7. In answering this question, the board observes that according to document (D2), the purpose of introducing a RGD motif "...serves to target these peptides to the site of a platelet-rich clot. Once the peptides reach this target, they inhibit both additional platelet aggregation and the generation of fibrin. This action prevents the expansion of a blood clot, effectively resulting in increased clot dissolution." (see page 9, lines 36 to 38; see also page 23, lines 34 to 38) or "... may serve to target this peptide to a thrombus and thus increase the local concentration of a thrombin inhibitor at that site." (see page 23, lines 43 to 44). All these technical effects are thus not related to "in vivo imaging or detection of a thrombus".

8. Rather, in the board's view, the sought technical effect of increasing clot dissolution by introduction of a RGD motif precludes interpreting the disclosure of document (D2) as a teaching (inherent or not) of "in vivo imaging or detection of a thrombus by binding in vivo to RGD binding sites on the thrombus". This is because in order to radioimage a thrombus, the radiolabeled agent has to be incorporated in the "rapidly growing venous thrombus" (see document (D21), cited as expert opinion, page 132, end of left hand column). But "growing" is the opposite of "dissolving".

9. In view of the foregoing, the board concludes that document (D2) does not make available to the public the technical effect stated in claim 1, namely the achieving imaging of the thrombus by binding of the radiolabelled peptide to the RGD receptor.

10. It is argued by the respondent that the use of RGD-containing peptides for thrombus imaging by binding to the RGD binding sites on platelets can also be derived from claims 11, 31 and 32 of document (D2) read together. Claim 11 indeed relates to, inter alia, the peptide RGDFEEIPEEY (RGD sequence emphasised by the board). Claim 31 relates to, inter alia, a peptide according to claim 7 radiolabelled with 125I, 123I or 111In, while claim 32 reads: "A composition for ex vivo imaging of a fibrin or platelet thrombus in a patient comprising a peptide according to claim 31".

11. The board notes that the feature "by binding in vivo to RGD binding sites on the thrombus" is absent from these claims. Thus, no correlation between imaging of the thrombus and binding of the radiolabelled peptide to the RGD receptor can be derived from these claims.

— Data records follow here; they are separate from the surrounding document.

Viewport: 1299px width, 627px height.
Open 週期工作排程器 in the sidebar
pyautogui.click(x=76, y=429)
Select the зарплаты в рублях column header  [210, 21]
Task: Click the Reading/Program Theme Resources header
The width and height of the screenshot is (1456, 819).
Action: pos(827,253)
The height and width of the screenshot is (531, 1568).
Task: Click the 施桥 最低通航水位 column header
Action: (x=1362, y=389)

12. Even interpreting these claims in the light of the description, no different result is arrived at. The description teaches that, for the purpose of radioimaging, the binding of the peptide to either platelet clots or to fibrin clots occurs always via thrombin, not via the RGD receptor (see page 9, line 7: "...bind to thrombin in a fibrin clot..." and page 9, lines 9 to 10: "This technique also yields images of platelet-bound thrombin and meizothrombin."). While it may be true (see point 5 supra) that the RGD-hirudin peptide also binds via the RGD receptor, this is described as inhibiting additional platelet aggregation, and there is no suggestion that it assists in radioimaging. Finally, interpreting the description as suggesting "in vivo imaging or detection of a thrombus by binding in vivo to RGD binding sites on the thrombus", as the claim requires, would also be in contradiction with the "dissolving" effect looked for (see point 8 supra).

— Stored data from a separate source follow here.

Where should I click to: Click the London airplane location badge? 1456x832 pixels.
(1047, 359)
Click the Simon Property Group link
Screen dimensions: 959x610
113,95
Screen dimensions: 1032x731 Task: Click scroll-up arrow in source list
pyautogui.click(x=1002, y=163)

13. In conclusion, the subject-matter of claim 1 and dependent claims 2 to 9 fulfils the requirements of novelty insofar as they relate to both tumour and thrombus imaging.

As for the radioactively labelled peptides of claims 10 and 11, although they conceptually fall under the general formula of claim 11 (via claim 31) of document (D2), the latter fails to disclose any of these peptides (RGDSY, RGDFY, RGDSYC or RGDSCRGDSY) explicitly. Therefore, the subject-matter of claims 10 and 11 is also considered novel (see eg decision T 7/86, OJ EPO 1988, 381).

14. No need arises to consider the first and second auxiliary requests.